In Taiga, there are two types of mechanisms checking the validity of a transaction:
- the first type checks the transaction against the Taiga rules that are the same for all applications (e.g. the note must exist before being spent). Such constraints are checked by the Action circuit and the binding signature.
- the second type is called validity predicates (VP). The choice of VPs to validate a transaction depends on the applications involved in the transaction.
A validity predicate is a piece of code defined by an application that authorizes transactions the application is involved in. A valid (can be published on the blockchain) transaction satisfy the VPs of all involved applications.
A transaction that changes the state of two applications has to be:
- checked against the Taiga rules by the Action circuit
- checked against the VP of the first application
- checked against the VP of the second application
Every VP is called once per transaction to validate the state transition, so if the state of the same application changes twice within one transaction, the appVP is called only once and is checking the total state transition.
Some simple VP examples:
- white list VP allows only specific users to change the application state
- lower bound VP restricts the smallest amount of asset that can be received by a user
Validity predicates in Taiga have a hierarchical structure. For all applications involved in a transaction, their ApplicationVP must be checked.

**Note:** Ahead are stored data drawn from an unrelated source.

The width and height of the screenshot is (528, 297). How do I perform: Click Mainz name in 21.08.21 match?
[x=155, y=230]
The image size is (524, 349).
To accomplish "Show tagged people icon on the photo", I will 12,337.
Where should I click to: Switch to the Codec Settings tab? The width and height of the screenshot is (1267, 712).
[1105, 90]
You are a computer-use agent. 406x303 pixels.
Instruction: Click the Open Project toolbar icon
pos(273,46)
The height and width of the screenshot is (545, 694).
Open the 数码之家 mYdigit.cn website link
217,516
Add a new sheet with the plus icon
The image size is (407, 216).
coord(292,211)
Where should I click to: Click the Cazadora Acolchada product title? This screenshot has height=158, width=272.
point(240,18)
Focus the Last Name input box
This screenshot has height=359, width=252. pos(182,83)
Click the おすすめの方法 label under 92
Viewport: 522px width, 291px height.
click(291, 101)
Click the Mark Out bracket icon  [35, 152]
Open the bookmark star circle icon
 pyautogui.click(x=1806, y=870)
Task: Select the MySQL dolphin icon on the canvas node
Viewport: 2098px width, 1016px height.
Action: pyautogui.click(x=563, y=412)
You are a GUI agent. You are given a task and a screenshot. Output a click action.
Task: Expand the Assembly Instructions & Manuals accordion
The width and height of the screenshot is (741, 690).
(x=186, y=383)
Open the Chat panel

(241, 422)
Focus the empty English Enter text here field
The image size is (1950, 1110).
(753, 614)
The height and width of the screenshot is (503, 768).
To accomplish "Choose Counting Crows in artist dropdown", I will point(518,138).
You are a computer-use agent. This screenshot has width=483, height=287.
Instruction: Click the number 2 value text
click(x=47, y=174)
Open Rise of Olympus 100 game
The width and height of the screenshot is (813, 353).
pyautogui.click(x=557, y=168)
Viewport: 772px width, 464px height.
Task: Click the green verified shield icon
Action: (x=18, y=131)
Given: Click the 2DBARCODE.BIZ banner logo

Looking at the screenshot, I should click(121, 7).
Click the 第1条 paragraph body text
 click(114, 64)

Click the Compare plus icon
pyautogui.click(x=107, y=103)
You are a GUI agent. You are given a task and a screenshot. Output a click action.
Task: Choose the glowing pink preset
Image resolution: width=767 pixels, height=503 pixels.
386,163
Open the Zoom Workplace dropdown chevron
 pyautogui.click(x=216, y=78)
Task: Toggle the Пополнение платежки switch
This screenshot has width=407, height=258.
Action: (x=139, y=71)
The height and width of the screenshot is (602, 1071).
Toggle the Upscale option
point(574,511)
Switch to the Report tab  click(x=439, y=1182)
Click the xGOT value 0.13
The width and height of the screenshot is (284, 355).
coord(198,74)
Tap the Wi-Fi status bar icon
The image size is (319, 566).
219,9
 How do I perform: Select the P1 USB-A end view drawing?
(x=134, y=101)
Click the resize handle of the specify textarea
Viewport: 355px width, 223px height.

These VPs might require validity of some other VPs in order for a transaction to be considered valid.
In that case, those other VPs must be checked too.
Hierarchical structure of VPs might come in handy in the situations where the application wants to enforce different checks depending on the context.
One example of it could be applications that have users and allow them to have user-defined VPs.
The application VP then will enforce checking the userVP of each user involved in the transaction.
userVP is correct and only allows the actions that the user intended to allow. An incorrectly defined userVP might lead to a loss of assets guarded by that userVP.
Validity predicates in principle can be both transparent and shielded. Transparent VPs are represented as WASM code and publicly visible, shielded VPs are represented as arithmetic circuits hidden under ZKPs. Each transaction in Taiga has VP proofs attached to it, and whoever has the verifying key (VK), can verify the proofs.
Taiga uses the Halo2 proving system and validity predicates are represented as PLONKish circuits. Zero-knowledge proofs hide the data, but they aren't always enough to hide the validity predicates themselves (to provide functional privacy). The halo2 proving system is designed to handle this issue naturally, accumulating the proofs together.
ZKP circuits have two types of inputs: public (visible to everyone) and public (only known to the prover). All validity predicates share the same public input interface, but can have different private inputs.
-
${nf_i}$ - the set of revealed nullifiers in the transaction -
${cm_i}$ - the set of new note commitments created in the transaction -
$e$ - the current Taiga epoch (used for time-tracking)
While not formally required, most validity predicates are expected to have all spent notes (representing the current state) and output notes (representing the next proposed state) as private input to verify that the state transition is allowed.